= Try it =
Beginning at the top of the listing, repeat each line exactly until the line with "Image resolution: width=697" has been repeated too.

= Records for the task =
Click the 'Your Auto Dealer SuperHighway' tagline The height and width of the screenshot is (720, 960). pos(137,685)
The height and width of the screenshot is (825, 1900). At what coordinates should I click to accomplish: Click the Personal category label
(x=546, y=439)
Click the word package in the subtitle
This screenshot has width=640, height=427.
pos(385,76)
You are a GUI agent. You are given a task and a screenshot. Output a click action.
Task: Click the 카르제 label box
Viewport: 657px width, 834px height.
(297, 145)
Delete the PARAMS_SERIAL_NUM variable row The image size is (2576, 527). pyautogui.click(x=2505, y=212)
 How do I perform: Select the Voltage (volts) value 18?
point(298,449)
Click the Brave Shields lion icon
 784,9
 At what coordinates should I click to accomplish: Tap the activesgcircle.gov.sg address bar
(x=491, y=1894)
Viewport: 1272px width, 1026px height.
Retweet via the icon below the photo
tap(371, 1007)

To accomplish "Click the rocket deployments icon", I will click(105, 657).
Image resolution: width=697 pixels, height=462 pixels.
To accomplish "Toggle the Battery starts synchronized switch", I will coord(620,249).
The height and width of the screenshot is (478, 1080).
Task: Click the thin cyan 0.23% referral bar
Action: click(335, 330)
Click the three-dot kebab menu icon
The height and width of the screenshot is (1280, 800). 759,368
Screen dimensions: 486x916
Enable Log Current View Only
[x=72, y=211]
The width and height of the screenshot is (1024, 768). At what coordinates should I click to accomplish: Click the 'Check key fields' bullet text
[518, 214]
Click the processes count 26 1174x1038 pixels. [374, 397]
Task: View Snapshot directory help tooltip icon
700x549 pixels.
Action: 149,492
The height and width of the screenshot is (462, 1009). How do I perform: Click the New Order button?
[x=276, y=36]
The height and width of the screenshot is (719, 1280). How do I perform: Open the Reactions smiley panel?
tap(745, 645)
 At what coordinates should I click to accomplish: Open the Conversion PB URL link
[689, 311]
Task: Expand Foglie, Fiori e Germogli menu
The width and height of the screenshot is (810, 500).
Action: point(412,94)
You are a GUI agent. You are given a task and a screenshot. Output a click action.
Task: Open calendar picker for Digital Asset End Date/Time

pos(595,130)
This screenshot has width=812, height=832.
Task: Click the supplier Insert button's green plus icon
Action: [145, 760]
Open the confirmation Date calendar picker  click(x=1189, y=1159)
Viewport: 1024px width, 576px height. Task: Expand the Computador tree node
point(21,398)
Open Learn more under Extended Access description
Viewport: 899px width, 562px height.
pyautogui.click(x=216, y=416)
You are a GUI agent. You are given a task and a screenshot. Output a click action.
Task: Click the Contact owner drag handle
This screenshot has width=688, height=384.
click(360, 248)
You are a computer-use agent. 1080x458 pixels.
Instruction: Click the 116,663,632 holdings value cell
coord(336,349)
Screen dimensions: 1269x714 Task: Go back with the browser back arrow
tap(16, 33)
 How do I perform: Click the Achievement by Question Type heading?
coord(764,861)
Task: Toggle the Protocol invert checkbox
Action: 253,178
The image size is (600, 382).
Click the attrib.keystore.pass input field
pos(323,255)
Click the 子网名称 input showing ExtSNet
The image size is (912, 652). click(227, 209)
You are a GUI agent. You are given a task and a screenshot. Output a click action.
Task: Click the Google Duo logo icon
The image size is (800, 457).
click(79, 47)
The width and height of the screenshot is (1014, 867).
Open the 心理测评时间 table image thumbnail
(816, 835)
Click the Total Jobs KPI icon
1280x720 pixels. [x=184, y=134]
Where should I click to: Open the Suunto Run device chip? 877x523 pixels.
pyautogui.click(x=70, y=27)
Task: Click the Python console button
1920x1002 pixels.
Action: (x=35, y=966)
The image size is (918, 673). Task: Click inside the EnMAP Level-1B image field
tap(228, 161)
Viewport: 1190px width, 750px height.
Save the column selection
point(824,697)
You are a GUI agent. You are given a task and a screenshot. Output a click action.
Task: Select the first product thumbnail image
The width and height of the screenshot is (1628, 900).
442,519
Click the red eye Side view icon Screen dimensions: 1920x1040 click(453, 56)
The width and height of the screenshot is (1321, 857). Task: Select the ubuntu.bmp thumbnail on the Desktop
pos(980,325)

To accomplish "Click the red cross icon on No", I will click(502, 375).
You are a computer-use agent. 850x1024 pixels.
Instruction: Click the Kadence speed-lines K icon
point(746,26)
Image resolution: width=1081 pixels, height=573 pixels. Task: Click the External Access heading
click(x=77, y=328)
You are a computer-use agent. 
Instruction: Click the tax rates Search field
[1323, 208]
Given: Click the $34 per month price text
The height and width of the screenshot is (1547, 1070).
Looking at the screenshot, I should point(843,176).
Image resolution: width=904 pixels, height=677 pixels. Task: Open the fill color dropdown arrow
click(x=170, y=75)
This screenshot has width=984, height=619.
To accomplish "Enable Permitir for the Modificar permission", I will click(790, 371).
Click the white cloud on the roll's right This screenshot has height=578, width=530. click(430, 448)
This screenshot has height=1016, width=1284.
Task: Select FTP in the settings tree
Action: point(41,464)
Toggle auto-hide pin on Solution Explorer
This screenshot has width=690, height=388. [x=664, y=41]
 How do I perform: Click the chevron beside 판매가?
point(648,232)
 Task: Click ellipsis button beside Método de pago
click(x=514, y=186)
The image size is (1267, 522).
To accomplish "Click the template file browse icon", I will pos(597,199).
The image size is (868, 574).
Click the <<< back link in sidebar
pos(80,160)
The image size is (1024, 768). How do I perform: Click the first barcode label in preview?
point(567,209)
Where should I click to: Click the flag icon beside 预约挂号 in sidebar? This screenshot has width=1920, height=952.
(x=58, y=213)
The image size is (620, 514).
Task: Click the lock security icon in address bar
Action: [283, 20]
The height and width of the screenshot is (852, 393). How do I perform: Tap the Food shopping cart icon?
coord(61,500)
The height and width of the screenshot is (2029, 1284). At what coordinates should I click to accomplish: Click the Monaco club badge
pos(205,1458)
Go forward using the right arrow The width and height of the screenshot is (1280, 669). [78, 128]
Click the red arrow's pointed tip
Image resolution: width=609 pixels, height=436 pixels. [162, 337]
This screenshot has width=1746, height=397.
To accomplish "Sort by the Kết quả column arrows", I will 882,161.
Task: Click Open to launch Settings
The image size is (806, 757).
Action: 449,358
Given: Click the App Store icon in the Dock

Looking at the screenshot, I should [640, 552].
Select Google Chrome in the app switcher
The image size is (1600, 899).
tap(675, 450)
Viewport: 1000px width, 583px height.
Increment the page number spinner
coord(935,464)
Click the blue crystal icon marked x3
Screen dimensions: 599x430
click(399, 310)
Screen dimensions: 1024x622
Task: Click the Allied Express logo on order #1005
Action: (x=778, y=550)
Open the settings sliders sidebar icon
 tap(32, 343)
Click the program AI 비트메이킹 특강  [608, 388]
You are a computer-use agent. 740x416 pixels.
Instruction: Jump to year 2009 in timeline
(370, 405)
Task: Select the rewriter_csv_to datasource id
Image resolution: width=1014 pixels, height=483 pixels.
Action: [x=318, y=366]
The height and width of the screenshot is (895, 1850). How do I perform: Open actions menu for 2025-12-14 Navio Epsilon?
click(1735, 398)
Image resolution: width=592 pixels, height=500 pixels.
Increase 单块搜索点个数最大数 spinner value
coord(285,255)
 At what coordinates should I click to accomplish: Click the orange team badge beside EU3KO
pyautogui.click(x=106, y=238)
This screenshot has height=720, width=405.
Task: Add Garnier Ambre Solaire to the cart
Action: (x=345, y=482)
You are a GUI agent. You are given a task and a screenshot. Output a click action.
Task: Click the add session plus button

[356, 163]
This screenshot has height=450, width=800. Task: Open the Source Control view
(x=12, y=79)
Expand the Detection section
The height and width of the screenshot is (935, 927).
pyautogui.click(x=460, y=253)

= Response to this task =
Click the 'Your Auto Dealer SuperHighway' tagline The height and width of the screenshot is (720, 960). pos(137,685)
The height and width of the screenshot is (825, 1900). At what coordinates should I click to accomplish: Click the Personal category label
(x=546, y=439)
Click the word package in the subtitle
This screenshot has width=640, height=427.
pos(385,76)
You are a GUI agent. You are given a task and a screenshot. Output a click action.
Task: Click the 카르제 label box
Viewport: 657px width, 834px height.
(297, 145)
Delete the PARAMS_SERIAL_NUM variable row The image size is (2576, 527). pyautogui.click(x=2505, y=212)
 How do I perform: Select the Voltage (volts) value 18?
point(298,449)
Click the Brave Shields lion icon
 784,9
 At what coordinates should I click to accomplish: Tap the activesgcircle.gov.sg address bar
(x=491, y=1894)
Viewport: 1272px width, 1026px height.
Retweet via the icon below the photo
tap(371, 1007)

To accomplish "Click the rocket deployments icon", I will click(105, 657).
Image resolution: width=697 pixels, height=462 pixels.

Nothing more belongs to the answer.